-- Exercise details --
Using the line that contains "Όνομα χρήστη (username) (134, 591)" as the start, restate each line word for word through the final line of the material below, and return only those.

-- Supplied information --
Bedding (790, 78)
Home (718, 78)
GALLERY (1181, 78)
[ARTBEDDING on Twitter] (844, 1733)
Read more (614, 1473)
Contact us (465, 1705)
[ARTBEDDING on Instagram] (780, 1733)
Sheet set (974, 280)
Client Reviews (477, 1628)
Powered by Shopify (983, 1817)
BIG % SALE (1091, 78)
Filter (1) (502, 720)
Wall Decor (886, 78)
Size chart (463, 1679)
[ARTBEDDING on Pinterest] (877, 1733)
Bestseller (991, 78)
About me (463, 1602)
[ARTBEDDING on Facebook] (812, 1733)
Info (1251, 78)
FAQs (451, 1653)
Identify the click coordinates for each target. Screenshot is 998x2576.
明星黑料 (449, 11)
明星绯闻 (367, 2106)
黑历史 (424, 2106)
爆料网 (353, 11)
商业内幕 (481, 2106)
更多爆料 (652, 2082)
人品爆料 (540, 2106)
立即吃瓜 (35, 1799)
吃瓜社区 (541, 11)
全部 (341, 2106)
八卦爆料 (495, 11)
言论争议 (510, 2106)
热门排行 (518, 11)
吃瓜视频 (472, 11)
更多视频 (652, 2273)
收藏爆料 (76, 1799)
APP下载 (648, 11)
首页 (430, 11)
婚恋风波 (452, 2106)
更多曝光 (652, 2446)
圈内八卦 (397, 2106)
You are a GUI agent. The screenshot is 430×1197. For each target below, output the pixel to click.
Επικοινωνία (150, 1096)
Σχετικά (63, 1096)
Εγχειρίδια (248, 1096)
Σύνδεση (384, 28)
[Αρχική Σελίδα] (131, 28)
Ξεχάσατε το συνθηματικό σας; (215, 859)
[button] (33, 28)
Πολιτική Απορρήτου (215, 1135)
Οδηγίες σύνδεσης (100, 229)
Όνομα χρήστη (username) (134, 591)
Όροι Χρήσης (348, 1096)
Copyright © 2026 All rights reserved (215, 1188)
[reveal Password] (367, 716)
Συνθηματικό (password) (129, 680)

-- The answer --
Όνομα χρήστη (username) (134, 591)
Όροι Χρήσης (348, 1096)
Copyright © 2026 All rights reserved (215, 1188)
[reveal Password] (367, 716)
Συνθηματικό (password) (129, 680)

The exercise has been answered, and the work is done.